Is Batch Bad?

A batch process should not be deprecated as soon as an API appears!

Published: Wednesday, Mar 3, 2021 Last modified: Saturday, Nov 1, 2025

tl;dr A batch job should NOT be be immediately deprecated once an API appears since the API will probably take quite some time to mature!

We want a real time system! We need a single source of truth!

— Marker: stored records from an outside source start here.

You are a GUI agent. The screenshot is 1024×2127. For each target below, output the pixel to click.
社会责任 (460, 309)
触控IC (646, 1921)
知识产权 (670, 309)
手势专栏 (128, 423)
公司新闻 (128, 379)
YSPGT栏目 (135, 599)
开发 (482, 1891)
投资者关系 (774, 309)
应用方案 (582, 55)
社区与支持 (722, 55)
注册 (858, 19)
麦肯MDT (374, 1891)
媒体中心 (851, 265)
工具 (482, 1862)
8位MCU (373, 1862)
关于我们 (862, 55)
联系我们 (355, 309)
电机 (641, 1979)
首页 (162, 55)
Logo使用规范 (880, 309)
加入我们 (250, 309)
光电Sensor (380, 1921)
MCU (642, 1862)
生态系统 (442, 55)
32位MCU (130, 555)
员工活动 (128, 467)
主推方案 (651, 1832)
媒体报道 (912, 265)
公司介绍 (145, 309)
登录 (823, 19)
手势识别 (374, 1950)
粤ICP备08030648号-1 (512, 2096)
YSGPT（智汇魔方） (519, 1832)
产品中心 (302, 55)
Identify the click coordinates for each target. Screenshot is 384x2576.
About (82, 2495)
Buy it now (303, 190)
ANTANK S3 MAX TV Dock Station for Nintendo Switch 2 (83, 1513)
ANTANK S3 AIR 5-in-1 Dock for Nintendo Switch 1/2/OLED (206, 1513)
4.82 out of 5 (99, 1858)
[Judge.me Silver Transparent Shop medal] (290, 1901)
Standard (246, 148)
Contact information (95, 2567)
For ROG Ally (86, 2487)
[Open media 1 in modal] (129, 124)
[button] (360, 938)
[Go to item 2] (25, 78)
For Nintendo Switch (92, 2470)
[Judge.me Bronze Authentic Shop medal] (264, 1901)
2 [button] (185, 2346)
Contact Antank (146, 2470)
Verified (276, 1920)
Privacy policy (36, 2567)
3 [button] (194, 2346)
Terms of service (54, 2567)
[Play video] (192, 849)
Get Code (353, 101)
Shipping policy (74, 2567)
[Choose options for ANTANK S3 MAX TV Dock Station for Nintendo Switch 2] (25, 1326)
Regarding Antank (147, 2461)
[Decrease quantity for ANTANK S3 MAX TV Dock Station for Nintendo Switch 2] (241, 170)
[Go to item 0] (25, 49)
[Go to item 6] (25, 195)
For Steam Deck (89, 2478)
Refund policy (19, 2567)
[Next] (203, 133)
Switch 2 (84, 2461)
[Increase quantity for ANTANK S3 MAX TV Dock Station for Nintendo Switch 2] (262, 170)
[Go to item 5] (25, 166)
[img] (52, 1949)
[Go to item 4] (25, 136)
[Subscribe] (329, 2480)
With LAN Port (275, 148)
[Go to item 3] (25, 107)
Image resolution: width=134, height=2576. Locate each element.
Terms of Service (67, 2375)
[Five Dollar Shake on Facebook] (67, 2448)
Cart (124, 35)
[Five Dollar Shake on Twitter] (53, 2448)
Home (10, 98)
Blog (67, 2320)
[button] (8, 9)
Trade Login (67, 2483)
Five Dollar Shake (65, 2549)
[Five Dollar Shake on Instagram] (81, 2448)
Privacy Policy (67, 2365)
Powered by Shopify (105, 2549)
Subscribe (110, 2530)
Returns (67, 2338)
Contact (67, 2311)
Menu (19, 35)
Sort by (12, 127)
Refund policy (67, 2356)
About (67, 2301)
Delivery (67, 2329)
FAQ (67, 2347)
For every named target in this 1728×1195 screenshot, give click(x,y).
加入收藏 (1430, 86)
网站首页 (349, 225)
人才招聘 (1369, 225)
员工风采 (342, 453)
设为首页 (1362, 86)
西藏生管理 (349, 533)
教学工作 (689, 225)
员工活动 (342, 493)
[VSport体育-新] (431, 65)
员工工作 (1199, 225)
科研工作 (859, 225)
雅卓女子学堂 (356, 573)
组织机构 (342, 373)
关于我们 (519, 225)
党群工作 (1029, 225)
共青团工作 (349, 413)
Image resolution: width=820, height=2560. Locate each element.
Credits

To share data between distributed systems you have a few choices:

Synchronise the data in a “batch” job (typically daily / overnight), and often a push (from the source) instead of a pull
Allow some (internal) database sharing via a “database-link” to query
Create a Restful API for the database, and fetch data from it

Batch

Pros:

Allows a large volume of data to be transferred
Easy to debug, support and understand
Can allow for further validation and sign off
Can facilitate a local cache
Transactional – you have it … or you don’t
Keeps your application simple

Cons:

Might not be timely enough due to the stress on the system or some other legacy reason (import/export might require downtime!)
Often needs co-ordination, batch window must align
Can be out of date – “wait until tomorrow please”
Not a single source of truth, since the data might have since changed!
Can the business really afford the data to be out of date?
If done as a PATCH, it can be a bit too naive (cursor at wrong position)

database-link

Pros:

Real time
Fast
No need to worry about a sync
Allows for powerful SQL queries
“Single source of truth”

Cons:

Could lose connection
Should not be used on the Internet (Beyond Corp), only intranet
Could overwhelm the database if read replicas not setup correctly
Makes security people nervous because whole database could be dumped without fine-grained controls
Might be a database protocol that’s difficult to support

API

Pros:

Restful
Realtime
“Single source of truth”
“Internet scale”

Cons:

Hard to sync without really good design of the API
Slow and chatty (an order of magnitude slower than a DB connection probably)
Might be tricky to cache / scale etc
Might be unreliable … what happens when it fails / times out / returns an error code? Do you retry?
Client has to become more complex to handle contracts / error cases
If write/POST it needs to be idempotent so the API can be re-tried without side effects
API will be poorly designed (on first iteration) or simply not fit for purpose!
Can’t support complex SQL queries (GROUP BY) which could be simple with a database connection
Synchronous / pull – going into the future you really need to event (Kafka) to be “real time”

Conclusion

If Enterprise grade reliability is required, I think the resilience that batch offers, is hard to beat. Distributed systems suffer from network failures, and with batch you have plenty of time to make sure that’s not an issue if your business process can afford it. It is great to have a local copy at hand to operate without dependencies in a fast manner. Batch jobs should not be deprecated immediately when an API shows up.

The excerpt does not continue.